SOURCE TEXT:
====

98.The Directors shall cause minutes to be made for the purpose of recording:

 

(a)all appointments of Officers made by the Directors;

 

(b)the names of the Directors present at each meeting of the Directors and of any committee of the Directors; and

 

(c)all resolutions and proceedings at all meetings of the Company, and of the Directors and of committees of Directors.

 

99.The minutes of each meeting of the Directors shall be signed by the chair of such meeting and either the secretary of such meeting or one (1) other Director present at such meeting and when the minutes of such meeting have been so signed, the meeting shall be deemed to have been duly held notwithstanding that all the Directors have not actually come together in person or that there may have been a technical defect in the proceedings.

====

EXERCISE SET:
[a] Answer these questions from the passage on minutes, one per line:
(i) Whose appointments must the minutes record?
(ii) Besides the chair, who may sign the minutes of a meeting of the Directors?
(iii) Which names must the minutes record?
[b] Please say whether each statement agrees with the passage on minutes, and quote the words that decide it:
(i) The chair and one other Director present may sign the minutes of a Directors' meeting.
(ii) Signed minutes show a meeting was duly held only if all the Directors came together in person.
(iii) The minutes must record resolutions passed at meetings of committees of Directors.
[c] Print the passage on minutes, starting at "98.The Directors shall" and ending at "committees of Directors.".

ENTRIES PROVIDED:
====

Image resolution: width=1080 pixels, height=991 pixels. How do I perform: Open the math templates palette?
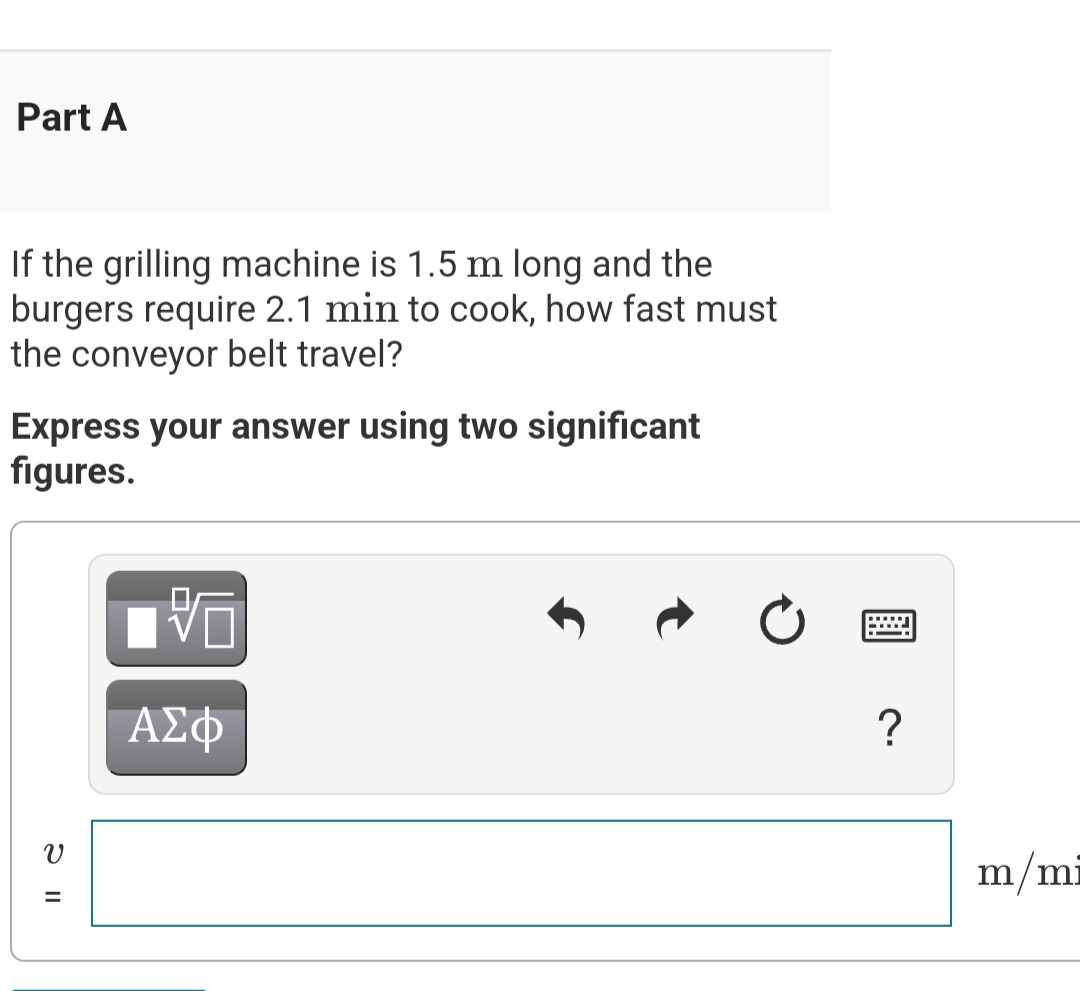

====

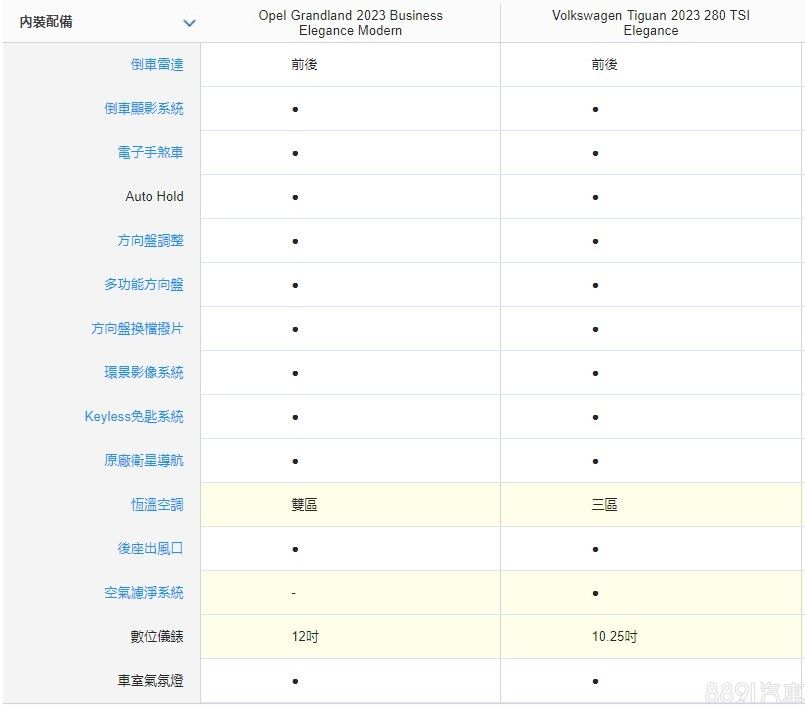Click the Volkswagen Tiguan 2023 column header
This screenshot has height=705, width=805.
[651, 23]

====

SOLVED TASKS:
[a]
(i) Officers appointed by the Directors.
(ii) Either the secretary of the meeting or one other Director present at the meeting.
(iii) The names of the Directors present at each meeting of the Directors and of any committee of the Directors.

[b]
(i) Yes: "signed by the chair of such meeting and either the secretary of such meeting or one (1) other Director present at such meeting"
(ii) No: "notwithstanding that all the Directors have not actually come together in person"
(iii) Yes: "all resolutions and proceedings at all meetings of the Company, and of the Directors and of committees of Directors"

[c]
98.The Directors shall cause minutes to be made for the purpose of recording:

 

(a)all appointments of Officers made by the Directors;

 

(b)the names of the Directors present at each meeting of the Directors and of any committee of the Directors; and

 

(c)all resolutions and proceedings at all meetings of the Company, and of the Directors and of committees of Directors.